Last week I attended the United Nations High Level Dialogue on Financing for Development, where world leaders took stock of progress since they agreed the Sustainable Development Goals and the Addis Ababa Action Agenda (AAAA) on Financing for Development (FfD) four years ago.
There is no escaping the scale of the challenge. ODI’s own research, launched at the Dialogue, suggests that 430 million people will still be living in extreme poverty by 2030 – the date at which the SDGs promise extreme poverty will be ended. Soberingly, this is 30 million more than we forecast last year, driven by worsening prospects for the very poorest countries.
The UN’s own report on SDG progress, released in July, says that, despite headway on some SDGs, ‘monumental challenges’ remain. Hunger, for example, is going in the wrong direction, with 821 million people undernourished in 2017, up from 784 million in 2015.
The FfD agenda is complicated, but can be boiled down to three big questions.
Mobilising public finance
First, can we mobilise enough public finance, spend it well and direct it to SDG investments that individuals and the private sector can’t or won’t pay for? ODI’s report Financing the end of extreme poverty finds that most countries could afford the public investments needed to provide universal healthcare, education and social protection if they allocated enough of their budgets to these goals –and raised more in tax (though this may not be an easy ask, which I’ll come to later).
Forty six countries can’t afford these investments on their own, but if donors met the UN commitment to give 0.7% of their income as aid, this could provide the missing money, if well targeted. There are growing calls for the UN to take public financing gaps more seriously, particularly as, according to the International Monetary Fund (IMF), more than two out of five low-income countries are at high risk of debt crises, and may therefore find their spending plans seriously undermined.
Shifting private investment patterns
Second, can we shift private investment and consumption patterns so that developing countries grow sustainably and inclusively and the global economy moves rapidly to become zero carbon and protect the natural world on which we all depend?
Here the FfD debate has been side-tracked by a focus among many international institutions and rich countries on the smaller sub-issue of how to use public support or subsidies to leverage more private finance (often, as shown by the statements at the Dialogue by the EU and the US, tying this to their own companies and initiatives).
ODI research finds that on average every dollar of investment through the development finance institutions that are the focus of this agenda leverages only 75 cents of private investment, falling to 37 cents in low-income countries.
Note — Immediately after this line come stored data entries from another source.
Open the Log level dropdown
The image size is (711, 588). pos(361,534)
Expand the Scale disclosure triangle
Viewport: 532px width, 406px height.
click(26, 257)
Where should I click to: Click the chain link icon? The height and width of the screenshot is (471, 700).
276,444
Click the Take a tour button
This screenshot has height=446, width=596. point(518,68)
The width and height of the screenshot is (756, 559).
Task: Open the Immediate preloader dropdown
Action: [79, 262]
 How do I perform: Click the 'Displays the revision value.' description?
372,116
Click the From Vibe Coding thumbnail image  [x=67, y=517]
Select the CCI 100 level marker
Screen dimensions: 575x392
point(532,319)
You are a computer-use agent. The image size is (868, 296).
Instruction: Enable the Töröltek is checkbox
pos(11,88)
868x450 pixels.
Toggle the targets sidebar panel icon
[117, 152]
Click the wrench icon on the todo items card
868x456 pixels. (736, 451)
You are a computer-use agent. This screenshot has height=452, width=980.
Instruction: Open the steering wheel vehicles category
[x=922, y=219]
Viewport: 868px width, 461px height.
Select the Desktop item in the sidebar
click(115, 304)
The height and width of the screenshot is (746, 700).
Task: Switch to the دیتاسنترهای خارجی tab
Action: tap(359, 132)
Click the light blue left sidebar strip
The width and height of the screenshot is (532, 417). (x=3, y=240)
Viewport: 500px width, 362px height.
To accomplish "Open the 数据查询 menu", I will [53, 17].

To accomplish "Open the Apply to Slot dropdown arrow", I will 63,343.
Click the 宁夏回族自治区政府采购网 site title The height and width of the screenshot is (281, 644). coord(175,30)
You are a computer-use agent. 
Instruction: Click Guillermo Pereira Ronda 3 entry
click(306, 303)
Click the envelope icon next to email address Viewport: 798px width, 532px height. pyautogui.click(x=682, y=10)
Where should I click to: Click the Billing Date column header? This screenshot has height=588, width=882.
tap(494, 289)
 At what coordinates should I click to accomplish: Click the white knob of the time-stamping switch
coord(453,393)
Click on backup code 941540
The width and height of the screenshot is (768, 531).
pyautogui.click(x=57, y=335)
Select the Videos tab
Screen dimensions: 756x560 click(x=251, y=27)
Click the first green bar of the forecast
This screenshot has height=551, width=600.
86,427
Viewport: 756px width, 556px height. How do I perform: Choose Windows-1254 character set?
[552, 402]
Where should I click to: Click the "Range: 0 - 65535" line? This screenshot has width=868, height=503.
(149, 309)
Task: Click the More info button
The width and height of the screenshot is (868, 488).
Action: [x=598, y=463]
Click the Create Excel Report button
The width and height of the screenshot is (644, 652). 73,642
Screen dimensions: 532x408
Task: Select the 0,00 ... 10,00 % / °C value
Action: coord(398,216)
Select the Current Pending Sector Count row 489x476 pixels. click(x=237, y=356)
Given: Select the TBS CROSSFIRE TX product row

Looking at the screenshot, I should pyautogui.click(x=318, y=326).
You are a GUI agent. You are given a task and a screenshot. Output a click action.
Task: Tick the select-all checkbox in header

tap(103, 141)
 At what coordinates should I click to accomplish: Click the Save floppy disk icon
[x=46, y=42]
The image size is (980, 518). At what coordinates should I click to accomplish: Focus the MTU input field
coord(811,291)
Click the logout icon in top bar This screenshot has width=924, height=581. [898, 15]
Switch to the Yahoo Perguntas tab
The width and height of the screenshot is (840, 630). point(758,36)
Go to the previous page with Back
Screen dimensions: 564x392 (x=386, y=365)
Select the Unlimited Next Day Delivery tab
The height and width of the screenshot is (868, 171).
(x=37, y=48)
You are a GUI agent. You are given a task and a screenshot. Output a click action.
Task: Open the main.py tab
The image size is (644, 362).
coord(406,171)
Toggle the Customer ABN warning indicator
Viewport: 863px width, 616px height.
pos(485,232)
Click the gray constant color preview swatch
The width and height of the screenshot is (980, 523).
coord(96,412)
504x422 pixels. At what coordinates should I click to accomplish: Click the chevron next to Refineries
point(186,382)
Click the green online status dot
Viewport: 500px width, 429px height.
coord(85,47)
Clearly, this is not the magic bullet it is sometimes presented as.
Sharing economic gains
Third, can we alter global, regional and national economic structures to share the distribution of the enormous economic gains humanity has made more fairly so that everyone has enough to live well, and those at the top take a smaller slice of the pie?
This issue was emphasised by the G77 group of developing countries in their statement to the Dialogue, which pointed to areas where the international system does not work well, including illicit financial flows and tax evasion.
Just before the Dialogue, the IMF and Copenhagen University warned that 40% of global foreign direct investment – some $15 trillion – is ‘phantom’, meaning it passes through corporate shell companies often set up to minimise the tax bills of multinationals.
This is part of a broader problem inherent in an international system that does not provide developing countries with enough of the kind of long-term capital investments they need. For example, UNCTAD’s new Trade and development report highlights that international private capital proves consistently volatile, and was in fact a net outflow for developing countries in 2018, as the chart shows.
As is normal at these gatherings, a large number of side initiatives were launched or highlighted at the Dialogue, but, while many are welcome, they cannot replace coordinated action by UN member states together. However, there were no agreed concrete outcomes from the Dialogue itself, and governments have yet to use the annual FfD forums as a mechanism for changing course now it is clear we are way off track to finance the SDGs.
To get world leaders to take this critical issue more seriously, there are calls for a new leaders summit on FfD in 2022 (20 years after the first). Without a renewed push like this to put the issue of financing the SDGs back at the top of the global agenda, and tackle the difficult questions highlighted here, it looks increasingly likely that the world will fail to meet the SDGs, and by an increasingly wide margin.